** UPDATE: If you like this kind of thing go check out BLACK MAMBA MYTH **
The NBA playoffs are in full swing, the Kobe Bryant-less Lakers were easily swept in the first round, LeBron James just won his 4th MVP award, and the comparisons between LeBron and Kobe are as heated as ever.
There are a couple of reasons I decided to delve into this comparison.
On the sport side, I watch a lot of NBA and read/hear a lot of related commentary. The debate around who is the “best” player in the league – actively and historically – is always a jumble of stats, how many rings and MVPs someone has, how clutch they are, how driven they are, how much heart they play with, blah, blah. Mostly a lot of subjective, memory-driven statements presented as something objective or straight up facts. While I don’t think statistical totals and averages are the definitive determinant of how well someone plays a sport (how, when and why stat categories even come into being is interesting to consider. maybe we are counting the wrong actions?), they do allow for a visual means of comparing data. In this case I wanted to compare Kobe Bryant and LeBron James.
On the design side, I wanted to explore infographics. This is more dataviz, I suppose, but you have to start somewhere. I made a similar comparative poster a few months back, but this one is more focused in content and scope. The first time, I included too much, perhaps? This time the focus is on yearly numbers according to age. While I explored a few alternatives to a line chart, I wanted to get this out pretty quickly and the simplicity of the line chart helped with that. I do want to keep playing with the data though and look for alternative display methods that will help viewers quickly get an understanding of what they are looking at.
A few weeks ago I saw this compilation of totals floating around comparing Michael Jordan, Bryant, and James. It shows regular season and playoff totals through the age of 28 for each player. I thought that instead of simply showing totals to that point, showing the season by season changes would give better context for each player. Besides totals, I also include per season averages and career averages through the age of 28. I removed Jordan simply to make it a one-on-one comparison among active players and a bit easier to read. I did not include playoffs since they are currently under way and James is still adding to his totals.
So what I have is a statistical comparison by age showing season totals and averages as well as cumulative totals and career averages. Temporally, this is pretty interesting since James and Bryant were not drafted in the same year or at the same age. Bryant debuted at the age of 18 in 1996 while James debuted at the age of 19 in 2003. These stats represent the first 11 seasons of Bryant’s career (1996-2006) and the first 10 seasons of James’ career (2003-2012) while comparing what they did at a given age (which is never taking place during the same calendar year). Seeing the season by season dips and climbs as each player adjusted to the league and figured out what they were doing is cool on an individual level but also provides a quick means of comparison.

■ Work to do ■
- A) From the post comparing Kobe Bryant and LeBron James, print the stretch from "A few weeks" through "to his totals.".
- B) List every distinct four-digit year mentioned in the post comparing Kobe Bryant and LeBron James.

■ Word and element location items ■
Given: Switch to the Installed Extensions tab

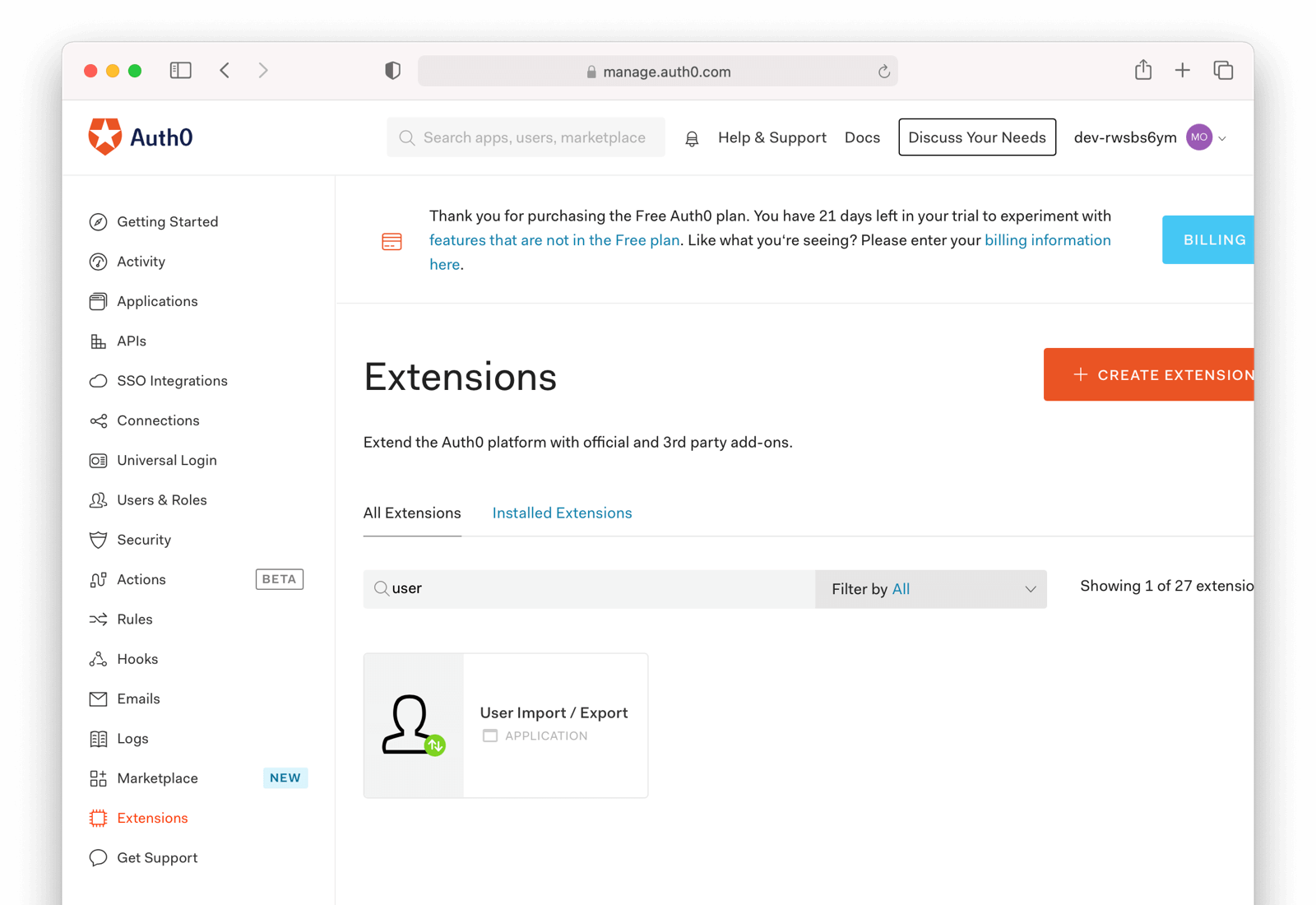Looking at the screenshot, I should (x=562, y=513).
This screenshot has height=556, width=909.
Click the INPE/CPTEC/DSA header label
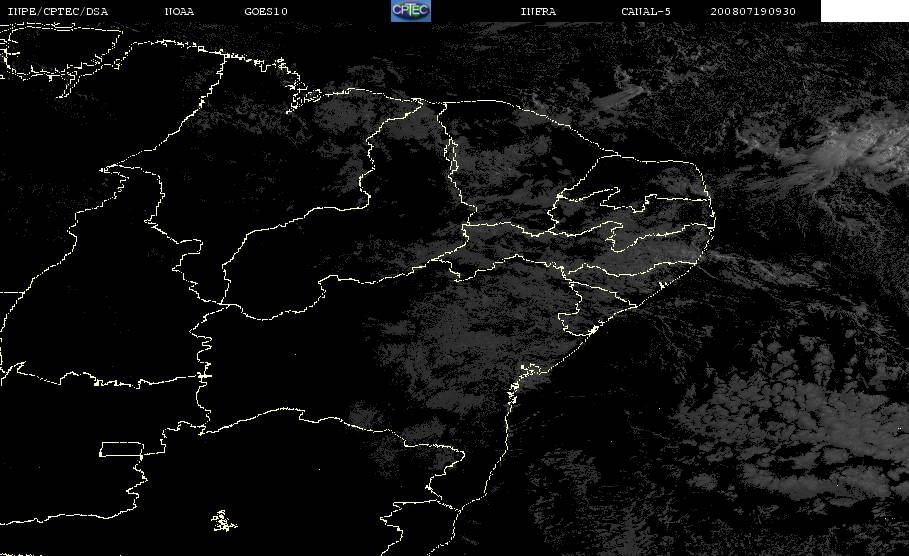click(57, 12)
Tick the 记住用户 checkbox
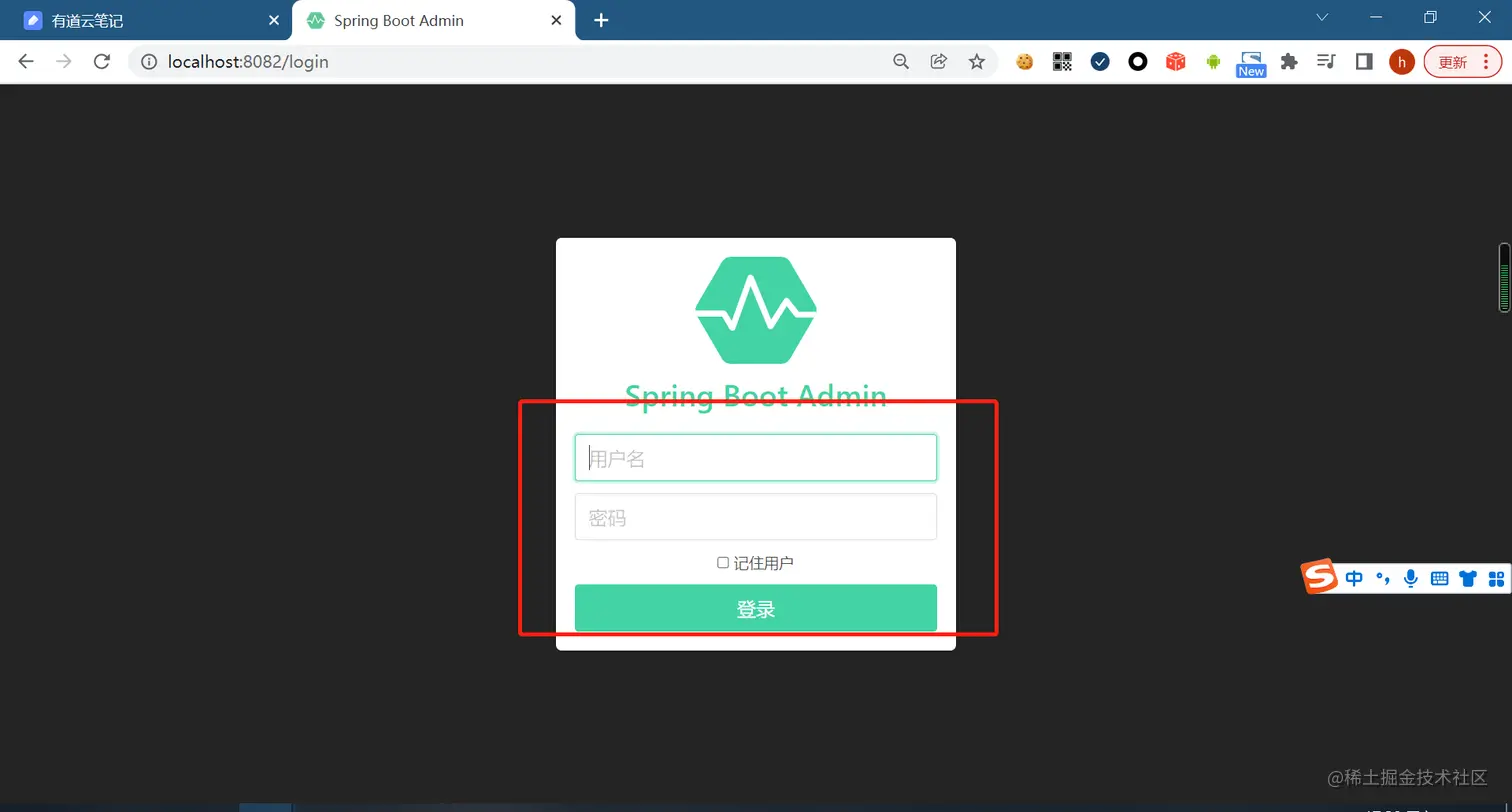The height and width of the screenshot is (812, 1512). 723,563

■ Solutions to the problems ■
- A)
A few weeks ago I saw this compilation of totals floating around comparing Michael Jordan, Bryant, and James. It shows regular season and playoff totals through the age of 28 for each player. I thought that instead of simply showing totals to that point, showing the season by season changes would give better context for each player. Besides totals, I also include per season averages and career averages through the age of 28. I removed Jordan simply to make it a one-on-one comparison among active players and a bit easier to read. I did not include playoffs since they are currently under way and James is still adding to his totals.

- B) 1996, 2003, 2006, 2012